Beneath this task is a listing. Count its lines that contain "dropdown" and answer with the number only.

▸ GIVEN ENTRIES:
------------
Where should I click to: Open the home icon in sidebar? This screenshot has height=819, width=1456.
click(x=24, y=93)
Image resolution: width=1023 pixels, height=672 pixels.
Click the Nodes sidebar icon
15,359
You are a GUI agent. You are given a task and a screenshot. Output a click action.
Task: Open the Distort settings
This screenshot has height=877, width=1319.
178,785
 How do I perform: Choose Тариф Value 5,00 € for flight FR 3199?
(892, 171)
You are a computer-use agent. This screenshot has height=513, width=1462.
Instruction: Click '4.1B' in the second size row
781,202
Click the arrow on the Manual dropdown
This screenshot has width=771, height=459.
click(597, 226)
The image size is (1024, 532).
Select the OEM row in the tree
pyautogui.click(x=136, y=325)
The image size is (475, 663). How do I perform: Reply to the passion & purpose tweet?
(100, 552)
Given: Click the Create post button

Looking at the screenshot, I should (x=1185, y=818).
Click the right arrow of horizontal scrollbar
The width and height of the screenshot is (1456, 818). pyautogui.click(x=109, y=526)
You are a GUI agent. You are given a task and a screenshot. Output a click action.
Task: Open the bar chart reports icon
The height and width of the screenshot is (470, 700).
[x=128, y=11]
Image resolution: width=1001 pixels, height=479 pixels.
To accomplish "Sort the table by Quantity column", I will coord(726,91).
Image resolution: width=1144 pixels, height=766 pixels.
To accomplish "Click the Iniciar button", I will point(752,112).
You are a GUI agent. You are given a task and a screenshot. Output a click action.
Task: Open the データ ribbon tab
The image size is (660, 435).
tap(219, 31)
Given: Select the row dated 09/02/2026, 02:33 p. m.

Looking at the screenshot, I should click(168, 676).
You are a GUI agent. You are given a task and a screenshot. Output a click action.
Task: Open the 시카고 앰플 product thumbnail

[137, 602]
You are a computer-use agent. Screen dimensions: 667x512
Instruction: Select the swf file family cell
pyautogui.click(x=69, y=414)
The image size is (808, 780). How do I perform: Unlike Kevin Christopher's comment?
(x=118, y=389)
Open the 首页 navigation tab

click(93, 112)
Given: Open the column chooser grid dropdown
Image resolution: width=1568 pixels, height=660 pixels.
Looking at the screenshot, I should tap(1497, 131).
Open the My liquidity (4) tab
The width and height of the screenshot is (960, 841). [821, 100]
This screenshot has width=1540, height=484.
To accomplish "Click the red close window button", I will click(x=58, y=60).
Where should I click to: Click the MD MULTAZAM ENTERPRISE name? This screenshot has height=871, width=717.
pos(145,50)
------------
▸ RESULT: 2